◆ WHAT TO DO:
Decide whether each statement agrees with the text on algebras and derivations below. For each, answer yes or no and quote the deciding words of the text.
1. A Lie bracket must satisfy the Jacobi identity.
2. The text gives a complete written proof that any Lie bracket is antisymmetric.
3. Vector spaces are taken to be real unless stated otherwise.

◆ SELECTION:

_ _ _ _

Every vector space is complex and finite-dimenstional unless otherwise specified, although the results and ideas are largely field agnostic.

Algebras

A bilinear map on a vector space V is a map

\(\star: V\times V \rightarrow V,\)

which is linear in each argument. A vector space equipped with a bilinear map is called an algebra.

There are a wide variety of algebras whose structure depends on properties of such an operation. For example, the vector space of n-by-n matrices has a natural multiplication that is associative:

\((a\star b)\star c = a\star(b\star c) = a \star b \star c.\)

The exterior product used by the various vector spaces of differential forms is alternating. That is, for each vector a,

\(a \wedge a = 0.\)

A linear map d on an algebra is called a derivation if it obeys the product rule:

\(d : a\star b \mapsto (da)\star b + a \star (db).\)

A Lie bracket is an alternating, bilinear map that satisfies the so-called Jacobi identity:

\([a,[b,c]] + [b,[c,a]] + [c,[a,b]] = 0.\)

Lie Algebras

A vector space equipped with a Lie bracket is called a Lie algebra. For the underinitiated it is sometimes helpful to prove the following.

Claim: Any Lie bracket is antisymmetric in its arguments.

Proof. Exercise.

To each vector z in a Lie algebra g¹ we can associate a linear map called the adjoint:

\(\mathrm{ad}_{z} : \mathfrak{g}\rightarrow \mathfrak{g},\)

where

\(\mathrm{ad}_{z} : x \mapsto [z,x].\)

We denote the space of adjoint maps by ad(g).

Claim: For each Lie algebra g, ad(g) is a vector space.

Proof. Exercise.

Proposition 1: Each adjoint map is a derivation.

Proof. Let x, y and z be elements of a Lie algebra g. The adjoint of the bracket gives

\(\mathrm{ad}_{z}[x,y] = [z,[x,y]].\)

By the Jacobi identity we have

\([z,[x,y]] + [x,[y,z]] + [y,[z,x]] = 0.\)

Owing to the antisymmetry of the Lie bracket, this is implies

\([z,[x,y]] =[[z,x],y] + [x,[z,y]],\)

which is the definition of a Lie algebra derivation. 😎

In some sense, the Jacobi identity is equivalent to demanding that the adjoint map be a Derivation.

Derivations are also fun to consider in their own right.

Proposition 2: Derivations on an arbitrary algebra (A,⋆) form a Lie algebra under commutators.

Proof. Derivations are linear maps and linear maps of course form a vector space in their own right. Let d and D be two derivations on A, and let a and b be two elements of A. The commutator of two derivations is

\([d,D]_{C} = dD - Dd.\)

Here juxtaposition is understood to imply composition. Let us now act with [d,D] on a⋆b and see what happens.

\([d,D]_{C} \,a \star b = dD(a \star b)- Dd(a \star b).\)

Computing,

\([d,D]_{C} \,a \star b = d\left( Da \star b + a \star Db \right)-D\left(da \star b + a\star db\right),\)

\(dD(a \star b) = \left( (dD)a \star b + Da \star db + da \star Db + a \star dDb \right)\)

_ _ _ _

◆ DATA SEGMENT:
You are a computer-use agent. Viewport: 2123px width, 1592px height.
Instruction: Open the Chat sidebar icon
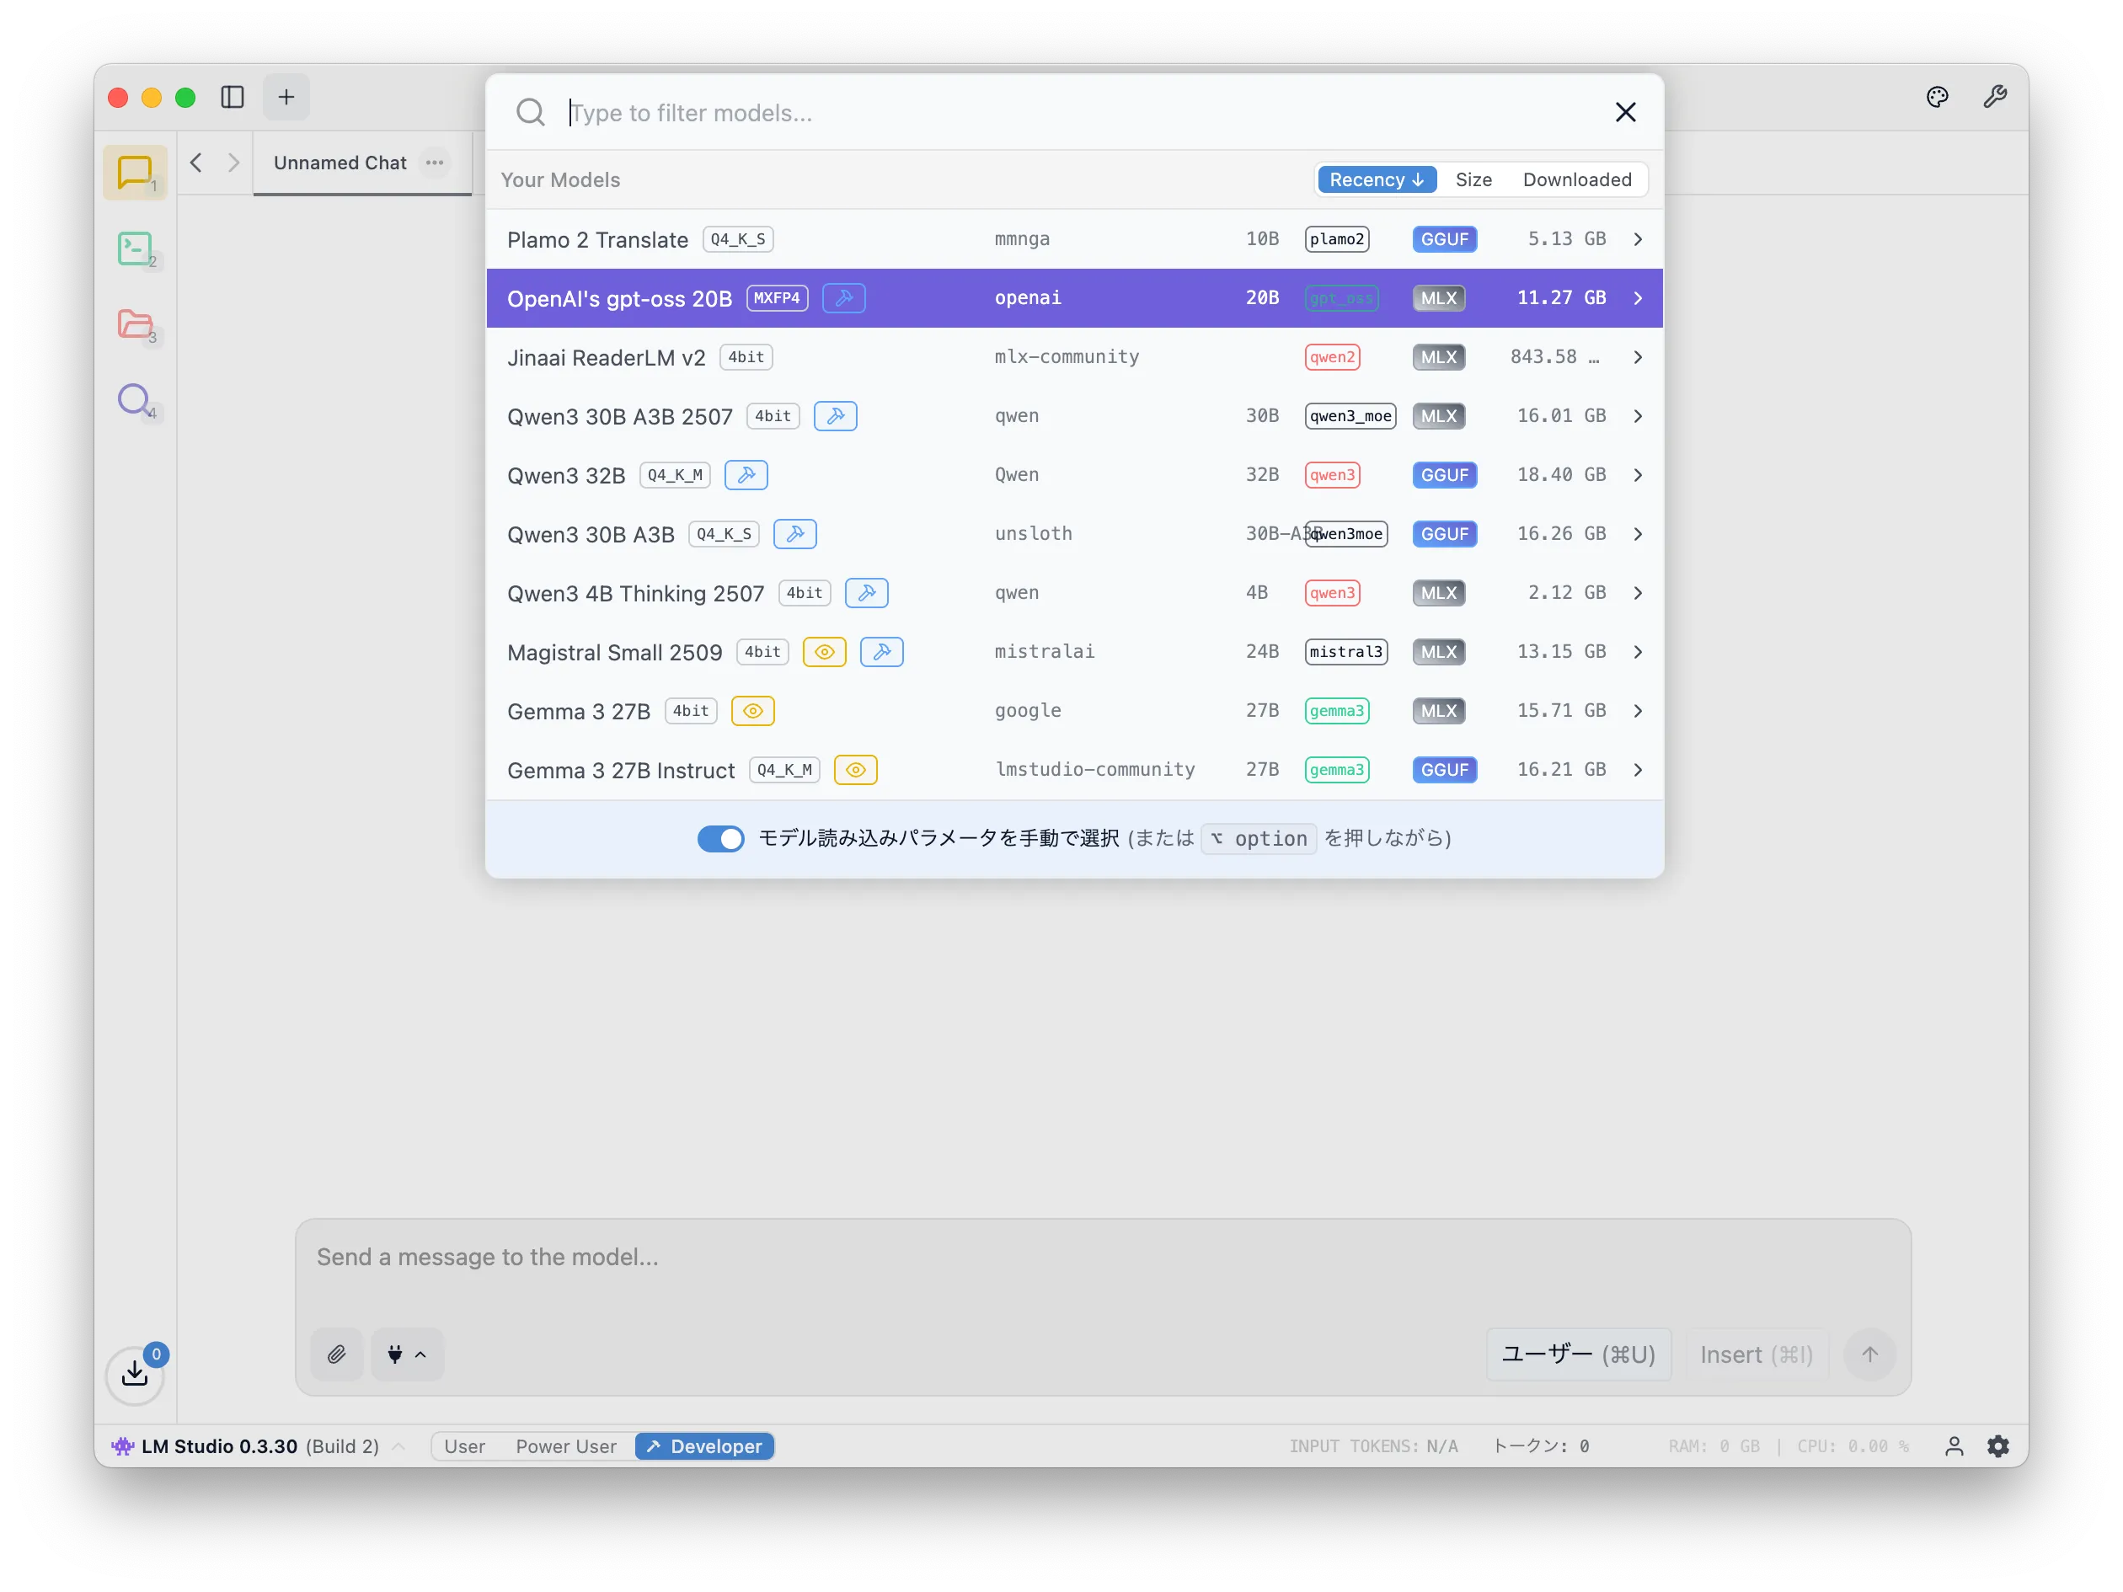pos(134,173)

_ _ _ _

◆ ANSWER FOR THE TASK:
1. Yes: "A Lie bracket is an alternating, bilinear map that satisfies the so-called Jacobi identity"
2. No: "Proof. Exercise."
3. No: "Every vector space is complex"